Il silenzio e l'indifferenza fanno crescere la mafia

Monito dell'arcivecovo di Monreale nel giorno del ricordo di Peppino Impastato

CINISI, 9 maggio - Del rischio "indifferenza" determinato dal silenzio e di come invece sia necessario un impegno educativo e pastorale anche da parte della Chiesa ha parlato oggi monsignor Michele Pennisi, arcivescovo di Monreale, nel corso della manifestazione "La chiesa e la resistenza alla mafia".

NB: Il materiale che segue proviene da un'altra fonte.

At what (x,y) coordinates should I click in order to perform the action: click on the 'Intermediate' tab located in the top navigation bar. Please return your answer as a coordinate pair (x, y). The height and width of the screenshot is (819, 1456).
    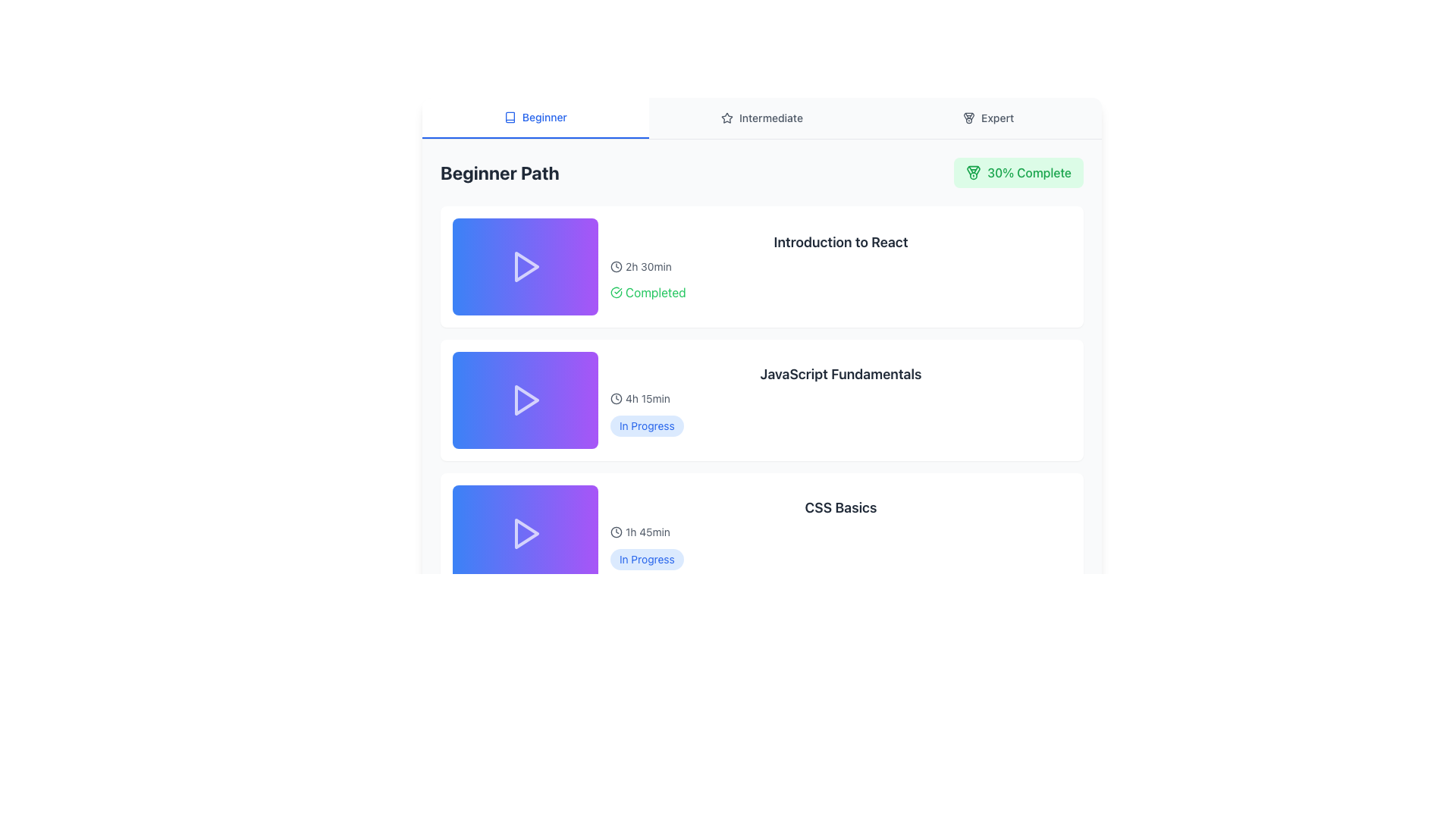
    Looking at the image, I should click on (761, 117).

L'iniziativa si è tenuta stamattina a Cinisi, in occasione del 37° anniversario dell'omicidio di Peppino Impastato, alla quale il presule ha partecipato. "La memoria del martirio di don Puglisi - ha detto Pennisi - come quella di altri sacerdoti uccisi dalla mafia nel primo ventennio del secolo scorso( don Filippo Forti ucciso a San Cataldo nel 1910, don Giorgio Gennaro ucciso nel 1916 a Ciaculli,don Costantino Stella parroco di Resuttana ucciso nel 1919, Don Stefano Caronia arciprete di Gibellina ucciso nel 1920 e Don Gaetano Millunzi di Monreale ucciso il 13 settembre 1920), è impegnativa per la Chiesa siciliana e per la Chiesa tutta.

Il loro"martirio" non va disgiunto e isolato da quello di numerosi altri uomini rappresentanti delle istituzioni tra cui magistrati, appartenenti alle forze dell'ordine, giornalisti, persone comune che sono state definiti “martiri per la giustizia”da Pio la Torre a Rocco Chinnici, da Alberto della Chiesa a Boris Giuliano, da Piersanti Mattarella a Mario Francese, da Cesare Terranova a Pietro Scaglione, da Giovanni Falcone a Paolo Borsellino, da Placido Rizzotto a Peppino Impastato.

E' compito della Chiesa - ha aggiunto l'arcivescovo di Monreale - sia aiutare a prendere consapevolezza che tutti, anche i cristiani, possono rischiare con il silenzio e l’indifferenza di alimentare l' humus dove alligna e facilmente cresce la mafia, sia indurre al superamento dell'attuale situazione attraverso la conversione al Vangelo, capace di creare una cultura antimafia fondata sulla consapevolezza che il bene comune è frutto dell'apporto responsabile di tutti e di ciascuno.

La lotta alla mafia passa, anche se non si esaurisce, attraverso un rinnovato impegno educativo e pastorale che porti ad un cambiamento della mentalità e dei comportamenti concreti, ad una profonda "conversione" personale e comunitaria.
La Chiesa - ha detto ancora Pennisi - sente di avere una sua responsabilità per la formazione di una diffusa coscienza civile di rifiuto del costume e della mentalità mafiosi e si impegna nell'opera educativa e formativa dei suoi fedeli e, più in generale, di quanti, anche non credenti, vengono a contatto con le strutture educative da essa condotte o animate. Essa non si sente estranea all'impegno, che è di tutta la società siciliana, di liberazione dalla triste piaga della mafia.

Alla comunità cristiana - ha concluso il presule - si richiedono dei gesti originali che interpellino cattolici e laici ad interrogarsi sulle modalità di una prevenzione dei reati collegati col fenomeno mafioso impegnandosi per la diffusione di una cultura della legalità e all’educazione a concepire il potere come servizio al bene comune e ad un uso morigerato del denaro che non ne faccia l’idolo a cui sacrificare tutto".